Pero esta no es la única parte incoherente de la película que hace que no te la creas nada. Ya en el principio notas que algo falla, cuando su amigo Chris empieza a ponerse enfermo hasta morir. ¿Me estáis diciendo en serio que nadie nota que le está cambiando la cara y se está tumbando porque se encuentra mal? ¡Por favor, si vais todos en una avioneta donde os tenéis que ver las caras sí o sí y se supone que es el mejor amigo del protagonista!


Pero bueno, pasemos ahora a "los malos" de la película que, curiosamente, me han caido mejor. Por un lado está la momia, Ahmanet (Sofia Boutella) que, en mi opinión, es el mejor personaje de la película. No solo es la que más historia tiene detrás, de la que más conoces su vida anterior, sino que hay ocasiones donde hasta te da pena que lo pase mal. Vamos, que intentan pintarla como encarnación del mal pero el resto de personajes son tan horrendos que solo queda hypear a la mala.

El problema es que Ahmanet está empeñada en traer a la vida a Seth, el dios del caos, y eso al final es lo que hace que no consiga cumplir su venganza. Que sí, que se lo debes... pero tía, podías haber gobernado el mundo tu solita y te habría ido mucho mejor. Además, hay un momento donde dice que cuando eso ocurra "será suya"... vamos, que hasta a la mala malísima la pintan de princesa que necesita a un hombre en su vida para que funcionen sus planes...



El otro "malo" es el doctor Henry Jekyll (Russell Crowe), totalmente desaprovechado y al que, como a casi todos los personajes, le acabas pillando tirria. No explican casi nada de él con la idea de que saldrá en otras películas, pero así consiguen que sea un personaje a medias, una especie de malo intermedio al que hay que enfrentarse antes de llegar al final boss.

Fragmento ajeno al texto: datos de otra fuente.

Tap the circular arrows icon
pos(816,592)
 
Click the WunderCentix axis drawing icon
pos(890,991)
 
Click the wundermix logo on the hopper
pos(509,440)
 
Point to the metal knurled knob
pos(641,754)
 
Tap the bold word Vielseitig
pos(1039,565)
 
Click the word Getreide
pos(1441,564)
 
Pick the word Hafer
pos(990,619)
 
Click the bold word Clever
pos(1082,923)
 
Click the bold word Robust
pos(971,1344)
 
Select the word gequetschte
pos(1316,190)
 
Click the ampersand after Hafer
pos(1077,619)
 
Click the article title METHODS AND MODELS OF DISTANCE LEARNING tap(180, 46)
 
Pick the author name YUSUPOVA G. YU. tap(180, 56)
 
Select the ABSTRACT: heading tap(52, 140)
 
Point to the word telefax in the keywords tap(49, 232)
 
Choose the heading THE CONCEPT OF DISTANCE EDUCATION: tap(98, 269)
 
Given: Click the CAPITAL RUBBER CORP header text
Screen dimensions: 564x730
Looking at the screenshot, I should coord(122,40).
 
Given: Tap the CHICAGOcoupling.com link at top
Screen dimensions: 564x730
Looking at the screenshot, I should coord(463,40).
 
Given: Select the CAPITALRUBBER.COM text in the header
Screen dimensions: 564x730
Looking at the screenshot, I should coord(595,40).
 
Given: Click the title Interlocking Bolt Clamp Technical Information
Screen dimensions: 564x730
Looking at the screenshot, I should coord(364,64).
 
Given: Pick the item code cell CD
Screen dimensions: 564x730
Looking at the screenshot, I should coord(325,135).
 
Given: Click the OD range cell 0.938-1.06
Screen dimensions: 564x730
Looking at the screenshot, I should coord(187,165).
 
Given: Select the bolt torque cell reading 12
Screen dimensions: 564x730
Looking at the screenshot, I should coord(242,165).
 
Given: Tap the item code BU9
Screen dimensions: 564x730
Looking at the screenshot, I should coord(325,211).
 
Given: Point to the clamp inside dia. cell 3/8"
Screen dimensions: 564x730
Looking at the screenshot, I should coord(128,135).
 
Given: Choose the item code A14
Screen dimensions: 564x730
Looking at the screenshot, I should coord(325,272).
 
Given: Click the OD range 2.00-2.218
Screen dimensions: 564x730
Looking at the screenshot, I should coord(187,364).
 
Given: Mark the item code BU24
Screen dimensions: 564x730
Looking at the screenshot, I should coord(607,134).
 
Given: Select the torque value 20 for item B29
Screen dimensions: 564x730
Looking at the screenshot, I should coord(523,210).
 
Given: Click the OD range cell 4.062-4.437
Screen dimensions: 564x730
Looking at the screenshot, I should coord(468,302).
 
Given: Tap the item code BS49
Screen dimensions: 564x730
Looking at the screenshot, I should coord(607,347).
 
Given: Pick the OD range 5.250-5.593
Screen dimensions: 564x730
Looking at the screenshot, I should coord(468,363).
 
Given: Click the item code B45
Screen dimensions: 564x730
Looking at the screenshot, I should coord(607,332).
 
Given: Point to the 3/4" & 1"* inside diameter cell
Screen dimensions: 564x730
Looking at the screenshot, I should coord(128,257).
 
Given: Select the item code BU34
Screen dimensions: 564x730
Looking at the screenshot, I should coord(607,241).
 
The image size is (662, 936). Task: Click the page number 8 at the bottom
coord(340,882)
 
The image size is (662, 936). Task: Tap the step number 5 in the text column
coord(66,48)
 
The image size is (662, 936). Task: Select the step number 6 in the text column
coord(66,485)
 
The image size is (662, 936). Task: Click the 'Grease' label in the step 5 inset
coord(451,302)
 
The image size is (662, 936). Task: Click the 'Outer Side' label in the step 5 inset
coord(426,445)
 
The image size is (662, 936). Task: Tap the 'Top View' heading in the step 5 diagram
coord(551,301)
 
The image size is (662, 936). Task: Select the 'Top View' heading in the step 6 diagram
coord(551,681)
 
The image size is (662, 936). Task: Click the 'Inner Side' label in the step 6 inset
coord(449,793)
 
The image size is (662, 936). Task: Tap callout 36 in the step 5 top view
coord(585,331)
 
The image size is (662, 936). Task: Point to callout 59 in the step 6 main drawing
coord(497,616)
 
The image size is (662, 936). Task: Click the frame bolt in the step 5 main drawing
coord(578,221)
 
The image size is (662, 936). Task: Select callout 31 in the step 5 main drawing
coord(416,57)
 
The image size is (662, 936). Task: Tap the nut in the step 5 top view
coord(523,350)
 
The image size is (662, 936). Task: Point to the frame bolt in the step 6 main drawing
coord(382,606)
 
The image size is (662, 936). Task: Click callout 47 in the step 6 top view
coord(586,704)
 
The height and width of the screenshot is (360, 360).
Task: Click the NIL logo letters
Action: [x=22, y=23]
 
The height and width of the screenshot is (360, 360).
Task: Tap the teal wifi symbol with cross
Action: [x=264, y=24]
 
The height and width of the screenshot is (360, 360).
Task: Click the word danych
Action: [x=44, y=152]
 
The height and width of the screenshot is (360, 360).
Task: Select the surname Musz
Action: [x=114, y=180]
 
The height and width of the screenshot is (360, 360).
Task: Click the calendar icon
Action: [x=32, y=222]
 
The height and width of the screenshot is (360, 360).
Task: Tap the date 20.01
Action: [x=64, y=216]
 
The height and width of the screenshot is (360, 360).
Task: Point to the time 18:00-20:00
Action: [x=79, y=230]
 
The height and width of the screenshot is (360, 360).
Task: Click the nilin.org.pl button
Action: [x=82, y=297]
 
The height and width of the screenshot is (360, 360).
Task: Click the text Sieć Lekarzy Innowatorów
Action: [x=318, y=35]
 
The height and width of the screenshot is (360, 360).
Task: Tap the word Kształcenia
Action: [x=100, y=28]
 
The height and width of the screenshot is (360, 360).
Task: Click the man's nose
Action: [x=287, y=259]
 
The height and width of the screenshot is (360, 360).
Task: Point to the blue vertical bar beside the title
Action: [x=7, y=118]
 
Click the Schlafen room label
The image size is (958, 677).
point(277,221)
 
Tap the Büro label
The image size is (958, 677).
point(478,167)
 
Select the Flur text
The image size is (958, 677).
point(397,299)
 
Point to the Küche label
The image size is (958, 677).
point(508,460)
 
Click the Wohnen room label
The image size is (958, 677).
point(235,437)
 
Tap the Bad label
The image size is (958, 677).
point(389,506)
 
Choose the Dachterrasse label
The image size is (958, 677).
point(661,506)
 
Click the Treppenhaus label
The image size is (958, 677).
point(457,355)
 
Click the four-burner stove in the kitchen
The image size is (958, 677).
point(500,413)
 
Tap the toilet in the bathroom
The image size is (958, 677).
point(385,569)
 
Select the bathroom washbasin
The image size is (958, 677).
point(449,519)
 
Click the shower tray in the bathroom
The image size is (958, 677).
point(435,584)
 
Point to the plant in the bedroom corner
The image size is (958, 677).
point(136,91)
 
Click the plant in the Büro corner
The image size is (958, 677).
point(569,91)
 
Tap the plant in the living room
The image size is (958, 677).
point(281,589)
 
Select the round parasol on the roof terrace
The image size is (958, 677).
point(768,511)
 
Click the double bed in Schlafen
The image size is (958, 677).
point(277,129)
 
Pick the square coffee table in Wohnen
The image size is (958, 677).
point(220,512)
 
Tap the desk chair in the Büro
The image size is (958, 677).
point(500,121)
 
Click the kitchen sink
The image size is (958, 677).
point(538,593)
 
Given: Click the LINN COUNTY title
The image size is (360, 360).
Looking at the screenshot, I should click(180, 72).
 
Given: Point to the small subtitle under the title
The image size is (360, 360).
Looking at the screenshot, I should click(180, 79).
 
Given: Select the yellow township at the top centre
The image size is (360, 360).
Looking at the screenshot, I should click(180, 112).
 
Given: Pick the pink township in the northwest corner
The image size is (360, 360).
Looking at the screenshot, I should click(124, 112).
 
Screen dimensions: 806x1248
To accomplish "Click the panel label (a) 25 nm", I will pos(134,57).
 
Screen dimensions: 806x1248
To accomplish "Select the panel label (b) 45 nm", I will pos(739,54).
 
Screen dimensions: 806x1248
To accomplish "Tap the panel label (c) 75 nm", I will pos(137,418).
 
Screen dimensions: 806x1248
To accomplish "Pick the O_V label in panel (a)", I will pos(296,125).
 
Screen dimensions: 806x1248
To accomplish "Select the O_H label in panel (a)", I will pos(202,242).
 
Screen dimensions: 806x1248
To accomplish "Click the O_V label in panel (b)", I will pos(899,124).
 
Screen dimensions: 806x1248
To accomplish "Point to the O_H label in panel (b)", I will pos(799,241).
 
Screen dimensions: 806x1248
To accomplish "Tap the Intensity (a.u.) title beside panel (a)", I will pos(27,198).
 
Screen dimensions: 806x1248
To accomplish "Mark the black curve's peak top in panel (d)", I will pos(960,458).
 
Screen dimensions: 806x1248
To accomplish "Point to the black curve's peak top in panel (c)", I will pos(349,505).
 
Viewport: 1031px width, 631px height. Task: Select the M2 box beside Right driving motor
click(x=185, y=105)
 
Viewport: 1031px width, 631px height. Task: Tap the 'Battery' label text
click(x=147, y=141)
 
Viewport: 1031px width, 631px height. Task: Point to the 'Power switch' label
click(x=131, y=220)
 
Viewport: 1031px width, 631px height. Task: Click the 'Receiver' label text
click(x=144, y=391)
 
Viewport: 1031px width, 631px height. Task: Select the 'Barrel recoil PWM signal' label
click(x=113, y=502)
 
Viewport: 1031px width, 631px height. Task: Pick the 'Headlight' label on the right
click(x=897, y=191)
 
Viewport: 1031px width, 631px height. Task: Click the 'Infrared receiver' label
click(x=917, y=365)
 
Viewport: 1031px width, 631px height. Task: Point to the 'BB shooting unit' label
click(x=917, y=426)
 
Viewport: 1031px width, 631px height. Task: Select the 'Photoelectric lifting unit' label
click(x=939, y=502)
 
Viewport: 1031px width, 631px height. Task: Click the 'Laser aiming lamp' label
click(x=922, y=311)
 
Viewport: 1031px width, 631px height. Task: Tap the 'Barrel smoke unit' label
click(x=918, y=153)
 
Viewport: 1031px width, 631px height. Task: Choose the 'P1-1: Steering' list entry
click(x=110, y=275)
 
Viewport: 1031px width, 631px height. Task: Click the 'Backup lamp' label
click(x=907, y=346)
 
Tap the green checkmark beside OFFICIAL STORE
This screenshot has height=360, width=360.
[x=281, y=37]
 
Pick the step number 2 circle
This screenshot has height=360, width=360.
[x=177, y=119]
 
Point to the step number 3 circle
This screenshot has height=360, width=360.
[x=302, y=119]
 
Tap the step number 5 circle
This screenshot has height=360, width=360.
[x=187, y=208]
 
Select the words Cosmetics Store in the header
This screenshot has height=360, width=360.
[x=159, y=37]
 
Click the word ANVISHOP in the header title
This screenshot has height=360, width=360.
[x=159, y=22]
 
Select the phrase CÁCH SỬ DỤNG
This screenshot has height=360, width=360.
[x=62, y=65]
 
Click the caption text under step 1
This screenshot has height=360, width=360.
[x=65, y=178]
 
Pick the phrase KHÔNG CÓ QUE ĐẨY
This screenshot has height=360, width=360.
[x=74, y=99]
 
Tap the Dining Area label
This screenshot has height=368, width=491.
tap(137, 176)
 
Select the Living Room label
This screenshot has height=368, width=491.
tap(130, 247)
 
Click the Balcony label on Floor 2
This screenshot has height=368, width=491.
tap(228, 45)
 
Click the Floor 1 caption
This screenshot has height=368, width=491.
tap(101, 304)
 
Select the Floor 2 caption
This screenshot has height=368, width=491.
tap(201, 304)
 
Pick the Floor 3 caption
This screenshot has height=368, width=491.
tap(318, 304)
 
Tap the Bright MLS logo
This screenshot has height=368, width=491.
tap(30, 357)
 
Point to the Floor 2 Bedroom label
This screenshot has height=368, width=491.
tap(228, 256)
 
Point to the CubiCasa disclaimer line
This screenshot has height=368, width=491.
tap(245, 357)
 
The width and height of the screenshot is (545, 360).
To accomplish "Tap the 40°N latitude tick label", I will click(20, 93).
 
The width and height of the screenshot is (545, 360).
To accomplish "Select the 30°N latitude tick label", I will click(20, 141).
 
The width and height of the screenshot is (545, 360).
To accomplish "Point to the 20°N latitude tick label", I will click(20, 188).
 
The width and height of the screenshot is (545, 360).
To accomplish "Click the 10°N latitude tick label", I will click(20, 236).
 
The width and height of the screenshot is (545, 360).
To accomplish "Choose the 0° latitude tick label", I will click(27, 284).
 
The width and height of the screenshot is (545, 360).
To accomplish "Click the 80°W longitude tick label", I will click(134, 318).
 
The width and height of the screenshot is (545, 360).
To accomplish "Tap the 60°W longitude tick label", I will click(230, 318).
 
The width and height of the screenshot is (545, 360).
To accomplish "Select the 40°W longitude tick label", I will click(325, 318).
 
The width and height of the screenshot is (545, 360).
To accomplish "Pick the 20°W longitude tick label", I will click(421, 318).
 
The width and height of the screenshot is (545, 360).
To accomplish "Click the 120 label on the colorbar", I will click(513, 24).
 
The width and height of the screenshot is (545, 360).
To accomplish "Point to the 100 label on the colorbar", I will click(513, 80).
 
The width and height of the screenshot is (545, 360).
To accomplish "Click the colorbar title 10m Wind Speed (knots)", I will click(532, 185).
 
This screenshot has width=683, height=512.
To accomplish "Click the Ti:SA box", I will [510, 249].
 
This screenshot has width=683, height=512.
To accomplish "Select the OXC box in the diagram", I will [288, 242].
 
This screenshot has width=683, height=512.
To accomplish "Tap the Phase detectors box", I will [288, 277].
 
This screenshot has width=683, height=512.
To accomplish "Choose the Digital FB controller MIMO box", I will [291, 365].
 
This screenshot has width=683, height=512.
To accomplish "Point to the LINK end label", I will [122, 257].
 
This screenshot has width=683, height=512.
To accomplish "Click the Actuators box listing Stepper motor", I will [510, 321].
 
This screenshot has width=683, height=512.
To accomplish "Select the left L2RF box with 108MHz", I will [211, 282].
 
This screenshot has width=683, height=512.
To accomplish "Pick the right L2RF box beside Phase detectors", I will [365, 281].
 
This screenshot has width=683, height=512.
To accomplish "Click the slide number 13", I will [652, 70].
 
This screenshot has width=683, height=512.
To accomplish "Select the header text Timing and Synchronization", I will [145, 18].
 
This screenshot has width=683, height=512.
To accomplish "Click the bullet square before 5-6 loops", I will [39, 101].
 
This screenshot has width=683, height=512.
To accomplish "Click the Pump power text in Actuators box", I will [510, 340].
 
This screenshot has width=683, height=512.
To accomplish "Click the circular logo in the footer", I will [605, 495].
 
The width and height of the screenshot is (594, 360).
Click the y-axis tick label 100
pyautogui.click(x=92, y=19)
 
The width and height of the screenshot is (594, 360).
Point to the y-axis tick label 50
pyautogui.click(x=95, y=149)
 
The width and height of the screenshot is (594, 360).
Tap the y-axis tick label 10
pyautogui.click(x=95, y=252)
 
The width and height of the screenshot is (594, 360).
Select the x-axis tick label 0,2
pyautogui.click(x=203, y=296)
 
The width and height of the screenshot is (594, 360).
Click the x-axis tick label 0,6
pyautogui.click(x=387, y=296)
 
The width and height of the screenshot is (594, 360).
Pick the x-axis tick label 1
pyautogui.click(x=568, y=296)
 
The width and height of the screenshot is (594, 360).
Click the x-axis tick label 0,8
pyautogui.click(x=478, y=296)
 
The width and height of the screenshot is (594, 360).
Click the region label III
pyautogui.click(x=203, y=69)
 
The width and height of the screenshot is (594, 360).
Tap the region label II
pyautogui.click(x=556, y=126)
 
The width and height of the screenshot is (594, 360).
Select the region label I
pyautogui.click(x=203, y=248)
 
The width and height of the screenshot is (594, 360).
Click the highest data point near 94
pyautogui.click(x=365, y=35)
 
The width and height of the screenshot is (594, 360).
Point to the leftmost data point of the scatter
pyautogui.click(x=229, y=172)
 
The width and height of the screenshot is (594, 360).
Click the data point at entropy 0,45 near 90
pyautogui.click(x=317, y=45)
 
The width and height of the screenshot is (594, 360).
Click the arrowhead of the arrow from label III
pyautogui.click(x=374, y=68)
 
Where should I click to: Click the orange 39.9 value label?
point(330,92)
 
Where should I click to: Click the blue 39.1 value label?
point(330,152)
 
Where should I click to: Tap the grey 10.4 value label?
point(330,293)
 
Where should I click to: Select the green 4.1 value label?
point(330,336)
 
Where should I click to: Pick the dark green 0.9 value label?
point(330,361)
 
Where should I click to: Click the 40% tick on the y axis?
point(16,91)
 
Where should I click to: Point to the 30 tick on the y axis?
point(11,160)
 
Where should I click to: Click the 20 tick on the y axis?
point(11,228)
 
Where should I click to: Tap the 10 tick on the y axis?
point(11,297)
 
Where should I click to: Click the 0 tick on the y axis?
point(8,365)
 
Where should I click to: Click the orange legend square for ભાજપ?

Otra cosa que hay que destacar son los efectos especiales, pero para mal. Mientras algunos momentos quedan muy bien hechos, y Ahmanet está bien caracterizada, otros son muy muy cutres. Tan cutres que parece que no hayan tenido dinero suficiente para pagar unos buenos efectos especiales.

Y así, con este cúmulo de cosas, se consigue una película nada creíble que nada se parece a la de 1999 y supone una mancha enorme para Universal. Sin duda, un comienzo catastrófico para toda la colección de películas de monstruos que piensan sacar.